The emotion that lies within is so heartfelt. The imagery is fantastic, I can just picture all of this as I'm sure many others will too, since many can relate. The flow was flawless in my opinion, as well as the structure. The overall poem as a whole was outstanding, excellent write!!!
Our secret summer of romance and bliss,
All began with a passionate first kiss.
Warmth we felt as we kept each other close,
Times we spent alone is what I missed most.
^^Loved the first stanza, really drew me right into the poem. Your choice of words were good, not complex, just simple and plan with great rhyme, which I felt was great.
Falling asleep in the comfort of your arms,
The way you giggled at my boyish charms.
Love sparked when we kissed in the rain,
It locked a memory that will always remain.
^^I really liked the last line in this stanza, it made me want to continue reading on. A simple love connection between two people, simply fantastic the way you wrote the poem so far.
A weekend at your place meant the world,
I started to think of you as my girl.
The battle you fought you finally won,
You asked me out and our life had begun.
^^ Not too sure you need the word, "had" in the last line, I think it is just a filler word which you can do without. Overall this stanza like the rest was well written, not complex with huge words which some people think you need in poetry. Sometimes less is better, like in this poem.
We stayed together when the summer had end,
Miles apart you were still my girlfriend.
To see each other we took long trips,
It was worth the travel to kiss your lips.
^^My thoughts about the first line I'm debating. I personally think the word "end" should be "ended" since you are talking about the past, however; like you did you could also use "end" but I don't think it flows as nicely. I noticed you used it that way so that you could rhyme with "girlfriend" ...so really I am torn between your wording there...not sure how you would change that, because the meaning behind it is great and I wouldn't want to see that change.
Overall great stanza, shows great emotion and devotion to the one you love.
Now we stand together perfectly in love,
As peaceful as a pair of turtle doves.
Though I write to you from far away,
I still wish you a Happy Valentine's Day
^^Loved the use of "turtle doves" since they symbolize love. Loved the way you ended this poem. So heartfelt and filled with emotion. Really puts a nice closing to the rest of this masterpiece.

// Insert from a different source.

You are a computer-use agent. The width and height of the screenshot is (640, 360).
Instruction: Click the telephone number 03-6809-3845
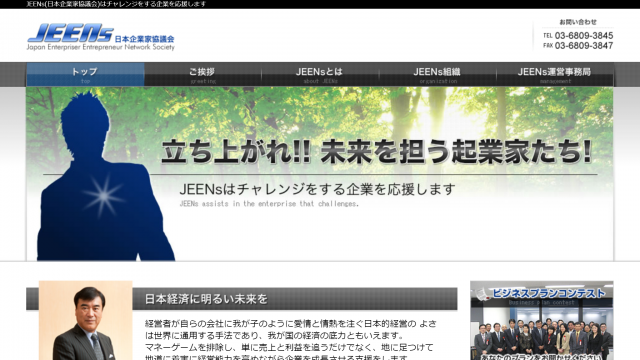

Well i like how you how you wrote this valentine's day poem for your girlfriend. The imaginary was great. You have manged to inject emotions into the poem with just simple words to show ur affections.Though distant relationships is hard, but it just makes ur love stronger for each other as the both of you have to resist the temptation and always stay tue to each other. The flow was amazing. It was certainly a delightful to read. i'm sure ur girlfriend loves and appreciate this poem that u have beautifully crafted especially for her.
I loved the title! It captured my attention with its simple beauty.
"Our secret summer of romance and bliss,"
^I loved the alliteration here with "secret" and "summer" It sounded so beautiful when I read it out loud...like a song. Well said.
"Warmth we felt as we kept each other close"
^I think it would sound better as "warmth was felt..." It gets away from the repitition of "we"
"We stayed together when the summer had end,"
^This was a bit awkward in flow for me ending it with "end" But then I guess you did that so it can rhyme with the next line with "girlfriend"
I LOVED the ending. It was so beautiful. Sometimes love makes the distance bearable and the hope to see each other soon keeps the love going. The emotions expressed throughout this whole piece was beautiful and I could tell it came straight from your heart.
Great use of imagery to set the scene in my mind and had me smiling all throughout the piece. It was very honest and genuine filled with the beauty behind love that sometimes gets forgotten. I'm sure your girlfriend really enjoyed this Valentines Day poem.